The classification step is performed using a nearest neighbor classifier. The classifier is using the Euclidian distance as a metric between the correspondent wavelet coefficients. For each class, a set of images are used to build the class core vector, each entry of the class core vector is calculated using equation 4.1.

Then the remaining images are classified by calculating the distance between the tested image and the class core vectors, as in equation 4.2. The system automatically classifies the tested image in the class for which the distance obtained is the smallest.

For comparison purposes, the method of biggest coefficients proposed in (Ferreira and Borges, 2003; Rashed et al., 2007) has been implemented as well. The method consists of extracting the biggest 100 coefficients from each decomposition level.

5. Results and Discussion

Table 3 presents the classification accuracy rates achieved in differentiating normal and abnormal classes. It shows that 100% of abnormal tissues have been detected, i.e. the true positive rate reached 100%. The detection of normal class reached 99.04%. Table 3 illustrates that wavelet outperforms curvelet in classification between normal and abnormal mammograms. The highest average classification accuracy rate for both classes is 99.52%, while it is 91.75% when using the biggest coefficients method.

Table 4 shows that all classes of abnormalities are correctly classified by using curvelet coefficients except the microcalcification class. The highest average classification accuracy rate for all classes is 98.72% achieved by using the curvelet coefficients. In this case the curvelet transform outperforms the wavelet transform. The performance of the proposed method is significantly higher than the biggest coefficients method.

Table 5 shows that the malignant class has been classified completely. The highest average of accuracy rate is 96.88% achieved by using the wavelet or curvelet coefficients, which is still higher than the highest average obtained by using the biggest coefficients method. Table 5 illustrates that wavelet and curvelet are giving the same accuracy to differentiate between benign and malignant.

Table 3 here

Table 4 here

Table 5 here

The obtained results indicate that the proposed method is a good technique for feature extraction. The comparison study proves that the proposed method is more efficient than the method of 100 biggest coefficients which was introduced earlier (Ferreira and Borges, 2003; Rashed et al., 2007).

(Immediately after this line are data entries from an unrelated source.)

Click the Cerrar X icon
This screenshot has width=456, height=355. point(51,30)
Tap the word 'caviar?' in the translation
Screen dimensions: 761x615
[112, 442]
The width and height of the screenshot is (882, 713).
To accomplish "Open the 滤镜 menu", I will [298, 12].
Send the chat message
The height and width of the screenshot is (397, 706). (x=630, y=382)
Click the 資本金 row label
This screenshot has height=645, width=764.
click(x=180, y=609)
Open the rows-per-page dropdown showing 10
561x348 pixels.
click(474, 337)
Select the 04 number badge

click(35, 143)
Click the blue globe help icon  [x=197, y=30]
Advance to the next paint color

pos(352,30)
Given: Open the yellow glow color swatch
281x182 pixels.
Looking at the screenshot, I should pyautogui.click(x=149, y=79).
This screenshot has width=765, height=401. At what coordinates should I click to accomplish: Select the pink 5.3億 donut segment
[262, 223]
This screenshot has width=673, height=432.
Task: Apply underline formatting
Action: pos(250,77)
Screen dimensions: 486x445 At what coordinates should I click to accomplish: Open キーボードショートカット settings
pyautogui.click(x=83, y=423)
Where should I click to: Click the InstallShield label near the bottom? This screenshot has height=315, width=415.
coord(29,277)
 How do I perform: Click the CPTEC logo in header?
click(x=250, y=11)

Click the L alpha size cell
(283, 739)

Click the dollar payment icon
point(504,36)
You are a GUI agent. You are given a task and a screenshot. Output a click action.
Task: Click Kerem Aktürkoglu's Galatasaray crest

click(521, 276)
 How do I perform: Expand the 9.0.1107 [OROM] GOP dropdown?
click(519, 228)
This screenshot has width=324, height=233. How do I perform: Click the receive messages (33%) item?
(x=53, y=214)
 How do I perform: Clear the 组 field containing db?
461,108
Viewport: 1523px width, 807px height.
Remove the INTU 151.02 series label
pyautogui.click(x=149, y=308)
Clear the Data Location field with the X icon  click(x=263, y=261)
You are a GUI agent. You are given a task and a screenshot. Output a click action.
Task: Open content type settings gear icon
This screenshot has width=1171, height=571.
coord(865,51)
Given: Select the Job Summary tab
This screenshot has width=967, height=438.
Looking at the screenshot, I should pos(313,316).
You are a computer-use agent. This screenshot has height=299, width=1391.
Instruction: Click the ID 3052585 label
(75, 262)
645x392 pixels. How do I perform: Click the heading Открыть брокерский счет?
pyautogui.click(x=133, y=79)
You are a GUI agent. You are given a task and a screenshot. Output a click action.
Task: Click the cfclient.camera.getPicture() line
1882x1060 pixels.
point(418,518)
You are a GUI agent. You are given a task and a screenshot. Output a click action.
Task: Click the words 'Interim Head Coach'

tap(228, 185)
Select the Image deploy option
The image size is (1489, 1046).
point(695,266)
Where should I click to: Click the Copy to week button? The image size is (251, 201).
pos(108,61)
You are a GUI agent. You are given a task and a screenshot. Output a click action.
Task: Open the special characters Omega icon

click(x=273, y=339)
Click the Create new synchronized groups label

The comparison between wavelet and curvelet shows that the wavelet outperforms the curvelet in distinguishing between abnormal and normal tissue, while curvelet shows efficiency in discriminating between the abnormalities classes. This supports the claim that curvelet transform provides stable, efficient and near-optimal representation of otherwise smooth objects having discontinuities along smooth curves (Soman, 2006).

6. Conclusion

A feature extraction method for finding the most significant coefficients was proposed and implemented to detect and classify breast cancer classes in mammogram images. This work focuses on using multiresolution representations advantages. The method is based on a maximization of the distances between the different classes and then a nearest neighbor classifier based on Euclidian distance is constructed. The classification accuracy rates achieved by the proposed method were 99.52% for normal versus abnormal, 98.72% for the classification of abnormality indicator, and 96.88% to determine whether the tumor is benign or malignant. The results of the proposed method were compared to the previous method developed in (Ferreira and Borges, 2003; Rashed et al., 2007). The comparison study indicated that the proposed method gives higher accuracy rates. The comparison between curvelet and wavelet showed that wavelet outperforms curvelet in classification of normal versus abnormal. The curvelet prove efficiency compared to wavelet in classification of abnormality indictor. Both wavelet and curvelet carried out the same results in classification between benign and malignant.